That’s why Carter is one of the team’s most respected leaders — the “heartbeat” of the offense, as offensive coordinator Mike LaFleur calls it.
5. Sauce Lover: Saleh was sitting on the team bus outside Lambeau Field last Sunday when he got a text from one of his former players, cornerback Richard Sherman. He sent a video clip of Sauce Gardner breaking up a pass to Green Bay Packers wide receiver Romeo Doubs, who tried to rock the rookie with a double move on a return route, and missed. The 6-foot-3 Gardner showed extraordinary agility, changing directions like a corner five inches shorter.
“I thought, ‘Damn, that was a really impressive play,'” Saleh said.
Sherman gave Gardner a shout out on Twitter, acknowledging another pass breakup of the game. Gardner appreciates the love of the former star.
“It feels great because he’s a guy that a lot of people compare me to,” Gardner said. “I always saw him when he was with the Legion of Boom and when he was with the 49ers. It’s great to hear that kind of stuff from him.”
Gardner is off to a sensational start. He is one of only two players since 2000 to have a pass breakup in each of his first six career games. (The other is Desmond Trufant, 2013).
6. Take cheese, it will travel: In case you’re wondering about the foam cheese head Gardner made famous in Green Bay, well, it made the trip back to New Jersey. It was a carry-on for him on the team flight and it’s at his house. He said that he plans to show it.
7. Rookie Growing Pains: Not all members of the Jets’ draft class are thriving.
Tight end Jeremy Ruckert (third round) has been a healthy scratch in two of six games. He was replaced last week at TE3 by Kenny Yeboah, who was promoted from the practice squad. It was a special team-based decision, as the Jets don’t normally have three tight ends in the offensive game plan. Ruckert missed the offseason with a foot injury, but has had plenty of time to catch up.
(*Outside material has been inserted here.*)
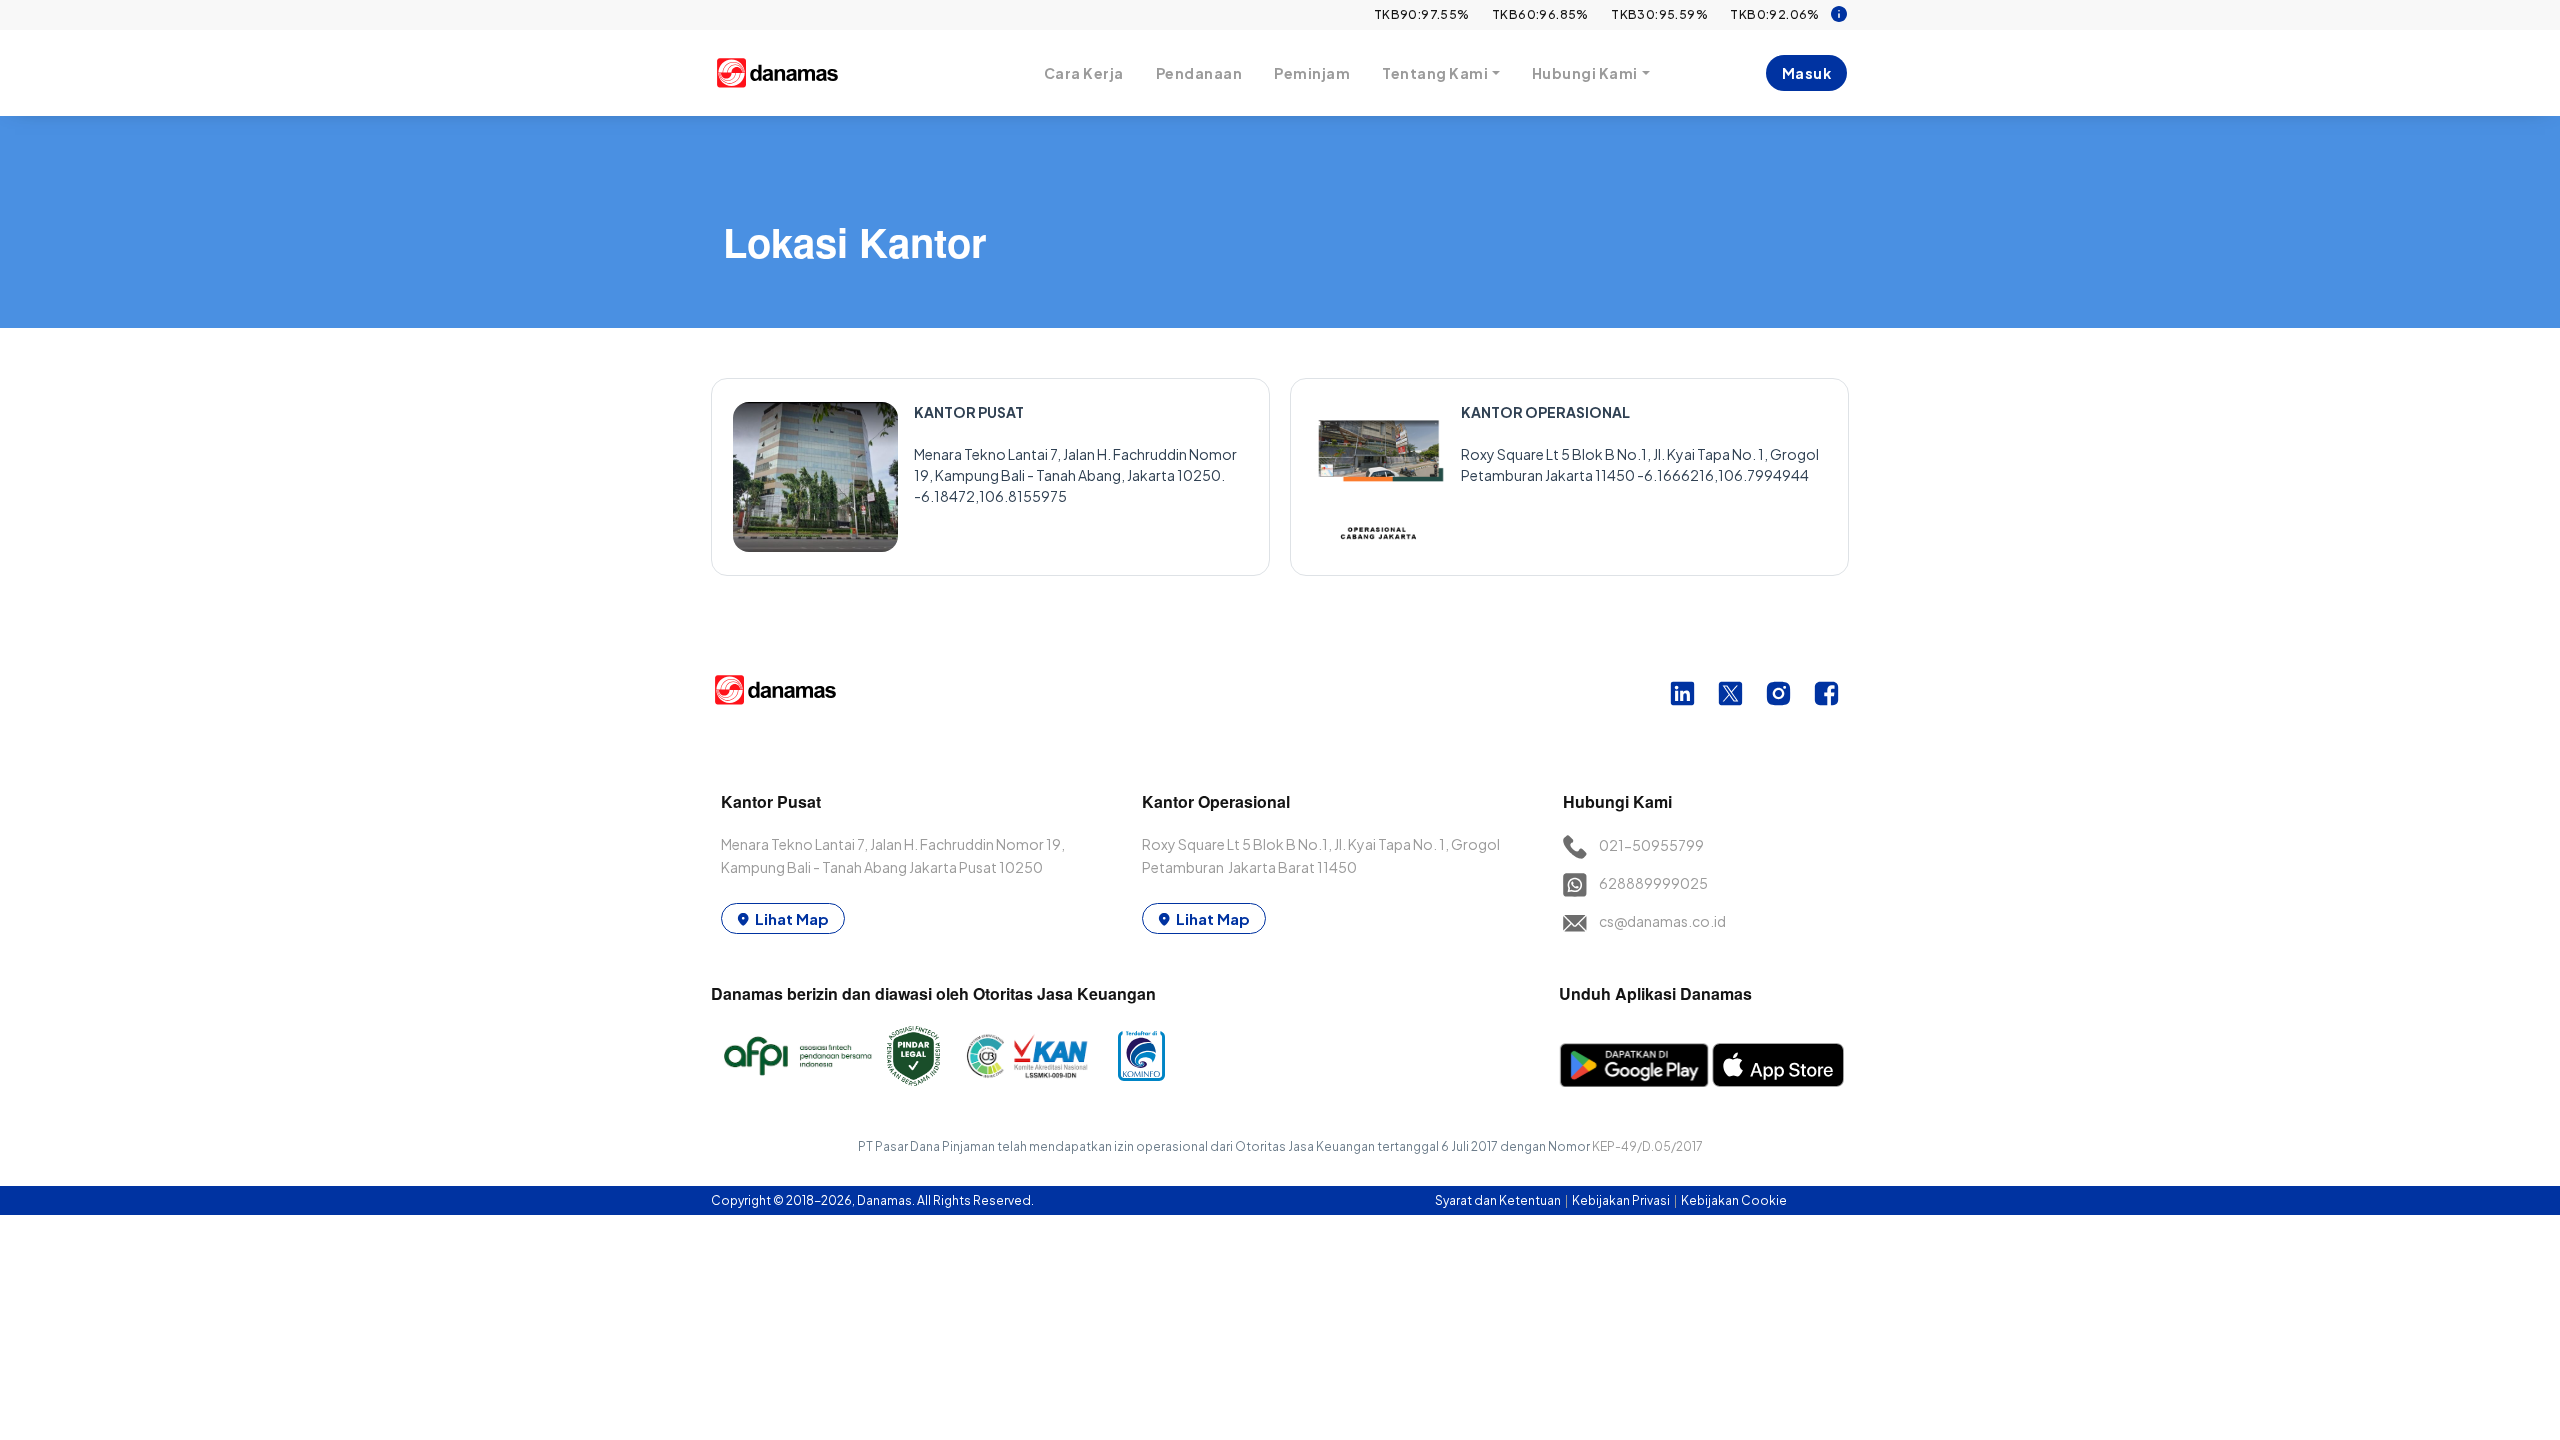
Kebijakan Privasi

As it turned out, Yeboah played a team-high 26 snaps on special teams. It was his run that helped set up Micheal Clemons’ blocked punt.
8. Go Fourth: Continuing the trend from the preseason, when they put together three wins from behind, the Jets are crushing the fourth quarter. Their point difference is plus-48, the second-best fourth-quarter difference of any team in six games in the last decade, trailing only the 2016 Broncos (plus-57).
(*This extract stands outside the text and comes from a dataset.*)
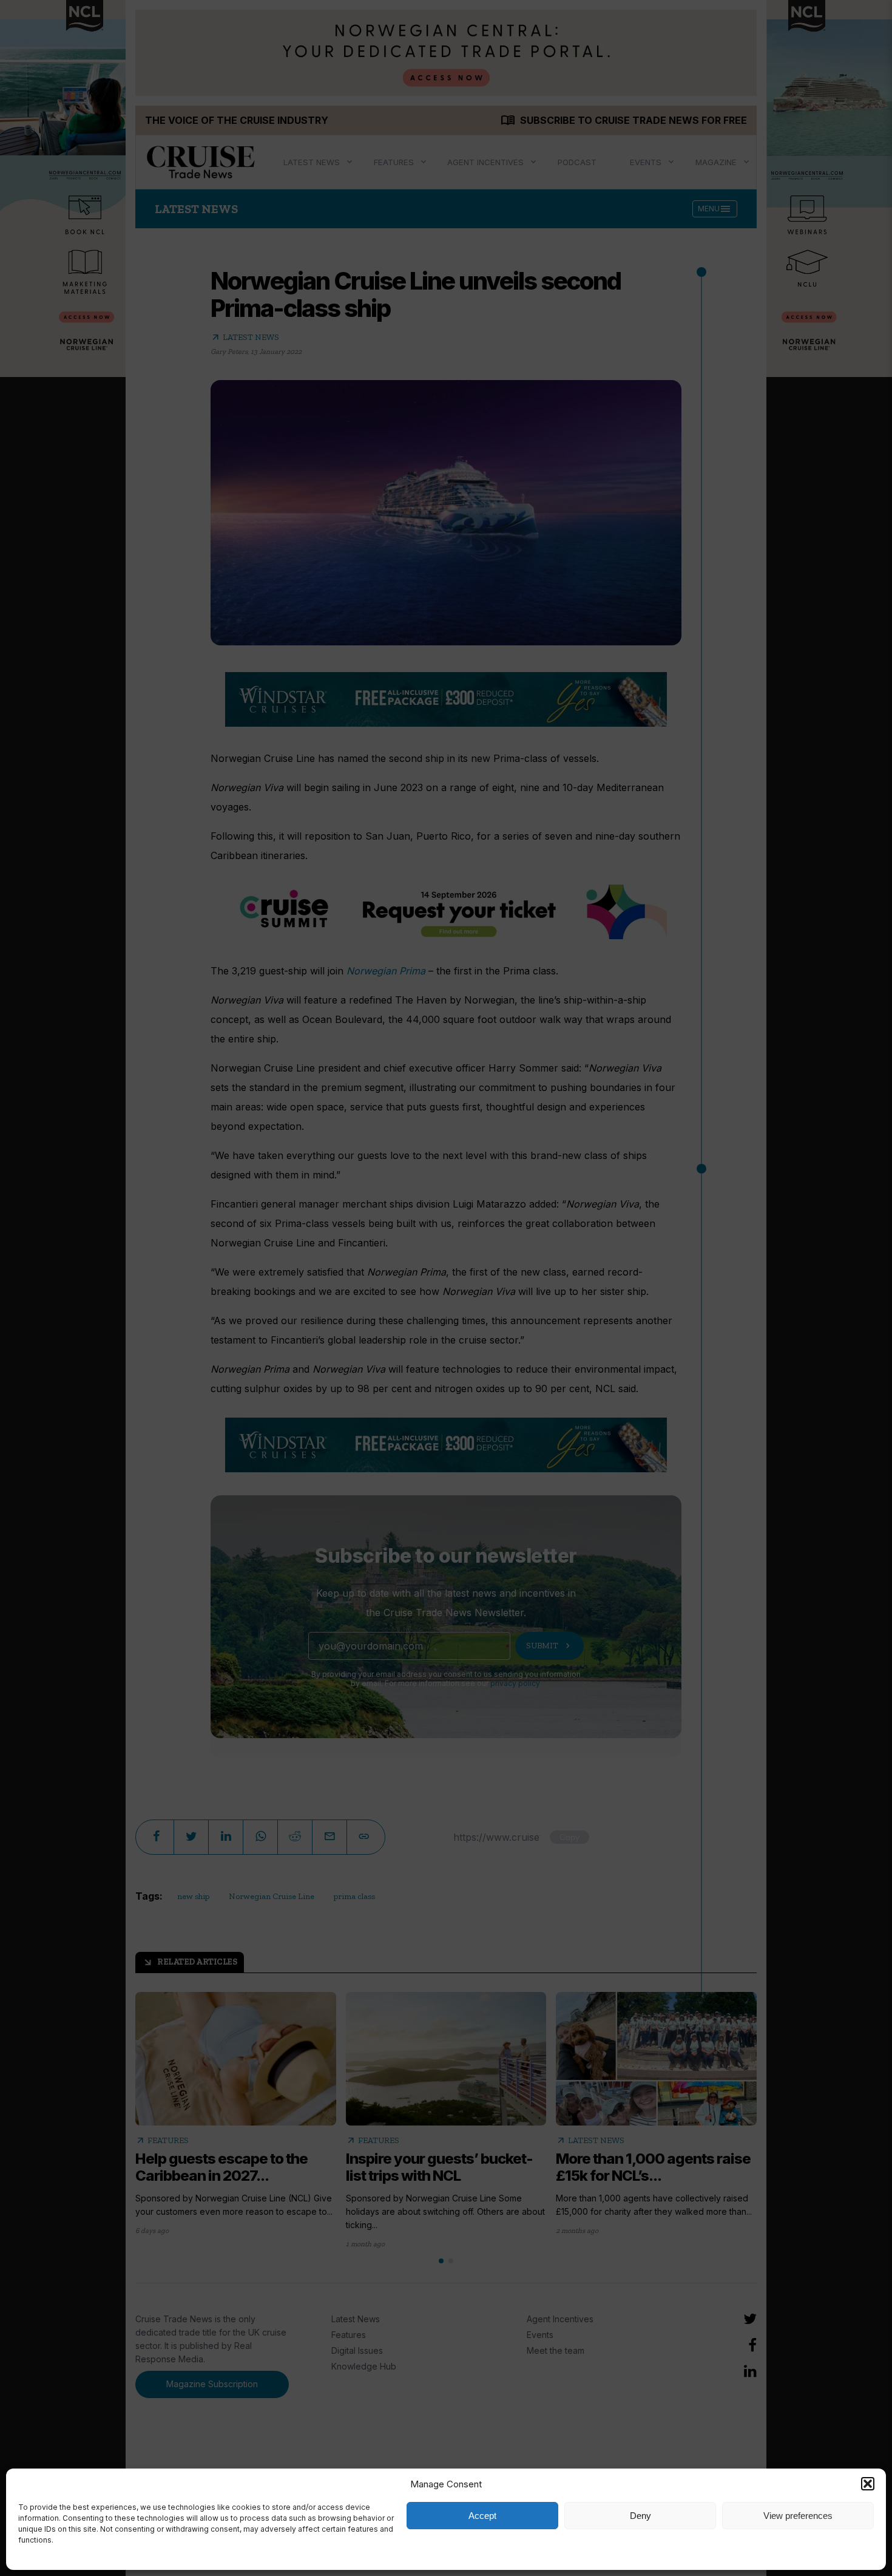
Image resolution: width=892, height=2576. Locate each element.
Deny (640, 2515)
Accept (482, 2515)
The last quarter says a lot about a team, from the point of view of talent, coach and intangibles. That’s a far cry from last season, when they were minus-44 in the fourth (28).
“We just have more firepower, more than anything,” Carter said.
9. Carbohydrate Loading: To prepare for the altitude in Denver, the Jets’ athletic performance department created a nutrition plan so players could prepare for the change. He emphasized heavy hydration and lots of carbs. Defensive end John Franklin-Myers, who said the Broncos have “the only real home field advantage in the NFL,” said he ate a lot of pretzels and drank a lot of electrolytes.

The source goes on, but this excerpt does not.